* _Exercise description_
Copy out the records below word for word, with every line unchanged and in the same order.

* _Records for this task_
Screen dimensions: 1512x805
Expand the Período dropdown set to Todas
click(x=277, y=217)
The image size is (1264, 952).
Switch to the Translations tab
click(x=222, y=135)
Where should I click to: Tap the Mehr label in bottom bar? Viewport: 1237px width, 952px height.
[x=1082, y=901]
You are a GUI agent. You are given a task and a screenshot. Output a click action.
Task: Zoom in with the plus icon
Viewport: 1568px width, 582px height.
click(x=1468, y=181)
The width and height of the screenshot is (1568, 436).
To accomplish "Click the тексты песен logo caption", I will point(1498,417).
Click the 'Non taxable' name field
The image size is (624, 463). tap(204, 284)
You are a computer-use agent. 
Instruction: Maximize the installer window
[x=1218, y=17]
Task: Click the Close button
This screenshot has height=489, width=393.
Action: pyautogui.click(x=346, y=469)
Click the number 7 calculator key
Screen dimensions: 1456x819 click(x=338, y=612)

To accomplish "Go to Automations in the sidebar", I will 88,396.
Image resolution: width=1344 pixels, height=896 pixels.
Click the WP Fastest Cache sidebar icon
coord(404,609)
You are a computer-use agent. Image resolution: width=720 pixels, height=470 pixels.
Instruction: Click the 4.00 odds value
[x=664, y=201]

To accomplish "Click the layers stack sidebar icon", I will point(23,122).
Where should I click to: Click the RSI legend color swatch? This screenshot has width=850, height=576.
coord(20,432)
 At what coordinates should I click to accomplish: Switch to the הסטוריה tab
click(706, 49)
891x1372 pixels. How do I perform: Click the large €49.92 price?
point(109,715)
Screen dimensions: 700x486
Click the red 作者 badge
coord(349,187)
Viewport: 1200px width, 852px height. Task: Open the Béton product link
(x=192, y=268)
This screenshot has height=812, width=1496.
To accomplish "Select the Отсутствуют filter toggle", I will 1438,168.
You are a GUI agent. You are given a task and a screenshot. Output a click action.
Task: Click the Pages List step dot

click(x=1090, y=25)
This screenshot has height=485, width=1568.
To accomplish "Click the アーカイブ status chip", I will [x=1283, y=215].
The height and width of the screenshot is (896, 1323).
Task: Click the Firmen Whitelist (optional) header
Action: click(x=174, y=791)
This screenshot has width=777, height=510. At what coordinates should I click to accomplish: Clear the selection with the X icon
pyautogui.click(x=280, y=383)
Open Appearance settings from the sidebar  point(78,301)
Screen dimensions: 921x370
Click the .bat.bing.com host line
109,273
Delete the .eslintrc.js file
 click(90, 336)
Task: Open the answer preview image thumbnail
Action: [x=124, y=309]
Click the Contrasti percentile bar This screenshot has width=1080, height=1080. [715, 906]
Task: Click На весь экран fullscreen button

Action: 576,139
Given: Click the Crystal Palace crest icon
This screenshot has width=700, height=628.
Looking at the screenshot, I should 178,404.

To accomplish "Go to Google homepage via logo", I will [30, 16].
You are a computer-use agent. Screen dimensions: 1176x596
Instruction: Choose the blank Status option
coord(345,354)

* _Solution to the problem_
Screen dimensions: 1512x805
Expand the Período dropdown set to Todas
click(x=277, y=217)
The image size is (1264, 952).
Switch to the Translations tab
click(x=222, y=135)
Where should I click to: Tap the Mehr label in bottom bar? Viewport: 1237px width, 952px height.
[x=1082, y=901]
You are a GUI agent. You are given a task and a screenshot. Output a click action.
Task: Zoom in with the plus icon
Viewport: 1568px width, 582px height.
click(x=1468, y=181)
The width and height of the screenshot is (1568, 436).
To accomplish "Click the тексты песен logo caption", I will point(1498,417).
Click the 'Non taxable' name field
The image size is (624, 463). tap(204, 284)
You are a computer-use agent. 
Instruction: Maximize the installer window
[x=1218, y=17]
Task: Click the Close button
This screenshot has height=489, width=393.
Action: pyautogui.click(x=346, y=469)
Click the number 7 calculator key
Screen dimensions: 1456x819 click(x=338, y=612)

To accomplish "Go to Automations in the sidebar", I will 88,396.
Image resolution: width=1344 pixels, height=896 pixels.
Click the WP Fastest Cache sidebar icon
coord(404,609)
You are a computer-use agent. Image resolution: width=720 pixels, height=470 pixels.
Instruction: Click the 4.00 odds value
[x=664, y=201]

To accomplish "Click the layers stack sidebar icon", I will point(23,122).
Where should I click to: Click the RSI legend color swatch? This screenshot has width=850, height=576.
coord(20,432)
 At what coordinates should I click to accomplish: Switch to the הסטוריה tab
click(706, 49)
891x1372 pixels. How do I perform: Click the large €49.92 price?
point(109,715)
Screen dimensions: 700x486
Click the red 作者 badge
coord(349,187)
Viewport: 1200px width, 852px height. Task: Open the Béton product link
(x=192, y=268)
This screenshot has height=812, width=1496.
To accomplish "Select the Отсутствуют filter toggle", I will 1438,168.
You are a GUI agent. You are given a task and a screenshot. Output a click action.
Task: Click the Pages List step dot

click(x=1090, y=25)
This screenshot has height=485, width=1568.
To accomplish "Click the アーカイブ status chip", I will [x=1283, y=215].
The height and width of the screenshot is (896, 1323).
Task: Click the Firmen Whitelist (optional) header
Action: click(x=174, y=791)
This screenshot has width=777, height=510. At what coordinates should I click to accomplish: Clear the selection with the X icon
pyautogui.click(x=280, y=383)
Open Appearance settings from the sidebar  point(78,301)
Screen dimensions: 921x370
Click the .bat.bing.com host line
109,273
Delete the .eslintrc.js file
 click(90, 336)
Task: Open the answer preview image thumbnail
Action: [x=124, y=309]
Click the Contrasti percentile bar This screenshot has width=1080, height=1080. [715, 906]
Task: Click На весь экран fullscreen button

Action: 576,139
Given: Click the Crystal Palace crest icon
This screenshot has width=700, height=628.
Looking at the screenshot, I should 178,404.

To accomplish "Go to Google homepage via logo", I will [30, 16].
You are a computer-use agent. Screen dimensions: 1176x596
Instruction: Choose the blank Status option
coord(345,354)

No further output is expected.